The spontaneous mutation frequencies in the solvent-treated control cultures were between the minimum and maximum value of the historical control data range and within the acceptability criteria of this assay. Except the response of the solvent control cultures in the first experiment in the presence of S9-mix. Although these responses were below the lower limit of the range, clear negative results were obtained in this part of the study, the validity of the test was considered to be not affected.

 

Mutation frequencies in cultures treated with positive control chemicals were increased 8.6 and

10-fold for in the absence of S9-mix, and 14- and 17-fold for CP in the presence of S9-mix. It was therefore concluded that the test conditions, both in the absence and presence of S9-mix, were appropriate and that the metabolic activation system (S9-mix) functioned properly.

 

In the absence of S9-mix after a 3 hours treatment period, Phosphonic acid (Phosphorous acid) did not induce a significant increase in the mutation frequency. However Phosphonic acid (Phosphorous acid) induced a 3.4-fold increase in the mutation frequency at the prolonged treatment period of 24 hours. The mutation frequency (213 x 10^-6mutant colonies) was above the global evaluation factor plus mutation frequency of the negative controls (GEF + MF_(controls): 190 x 10^-6) and outside the historical control data range. This increase was only observed at the highest tested dose level of 820 µg/ml with severe toxicity, a relative total growth of 7%.

 

In the presence of S9-mix, Phosphonic acid (Phosphorous acid) did not induce a significant increase in the mutation frequency in the first experiment. However Phosphonic acid (Phosphorous acid) induced a 5.1-fold increase in the mutation frequency in the repeat experiment. The mutation frequency (323 x 10^-6mutant colonies) was above the global evaluation factor plus mutation frequency of the negative controls (GEF + MF_(controls): 190 x 10^-6) and outside the historical control data range. This increase was only observed at the highest tested dose level of 820 µg/ml with severe toxicity, a relative total growth of 4%.

  

Since the RTG is below 10% both in the absence and presence of S9-mix, these concentrations are too toxic according to the guidelines and therefore the mutagenic responses are not biologically relevant. Furthermore, the next dose level of 750 µg/ml with a RTG of 17 and 32% in the absence and presence of S9-mix, respectively, did not even show a two-fold increase in the mutation frequency.

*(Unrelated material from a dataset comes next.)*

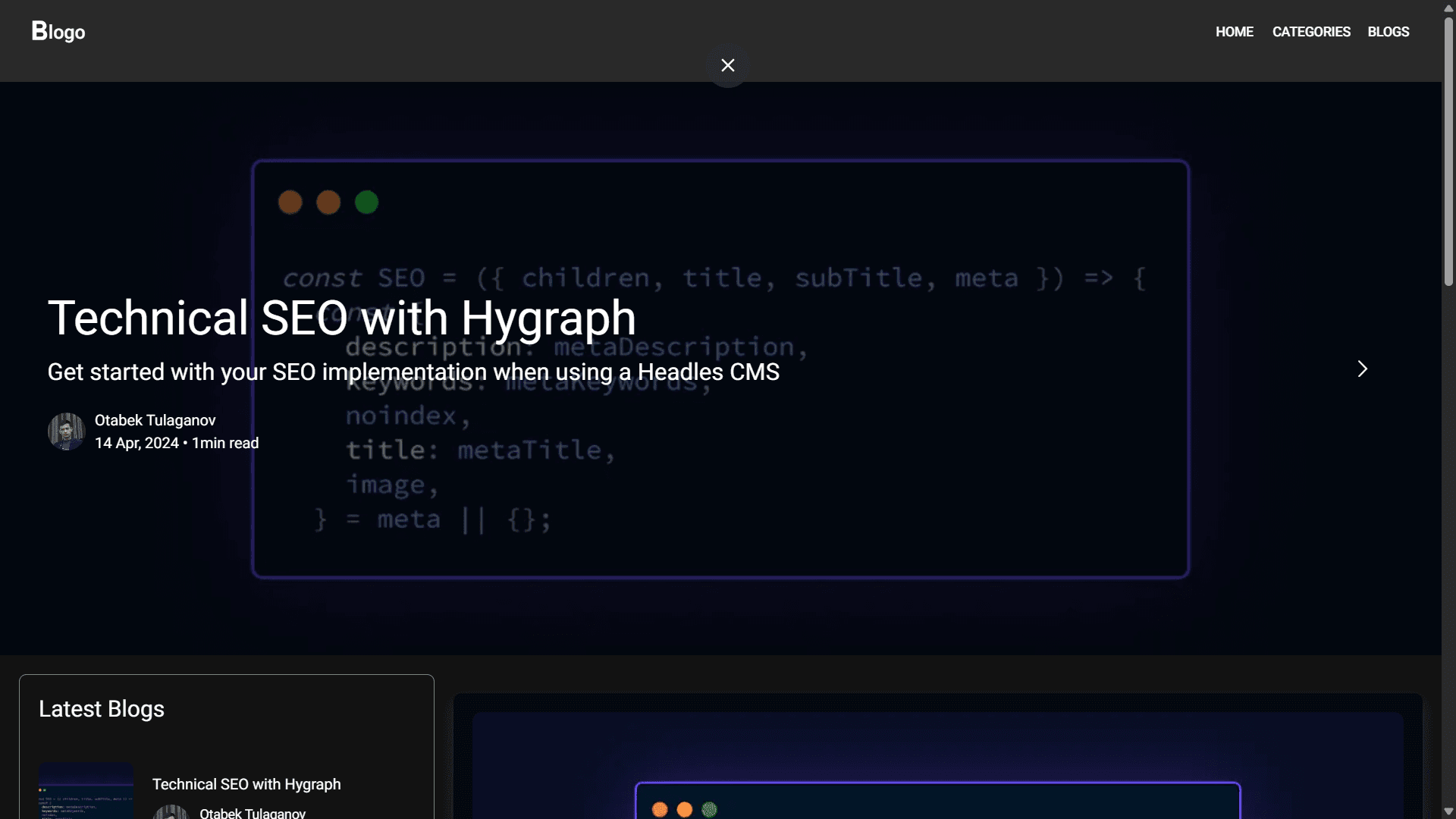Click the featured blog preview card on the right
The image size is (1456, 819).
click(937, 758)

The dose- response was not seen as the dose levels of 700 and 750 µg/ml showed no increase in the mutation frequency more than the MF(_controls) + the GEF and were within the limit of the historical control data.Therefore, Phosphonic acid (Phosphorous acid) is considered not mutagenic in the absence and presence of S9-mix in the mouse lymphoma L5178Y test system.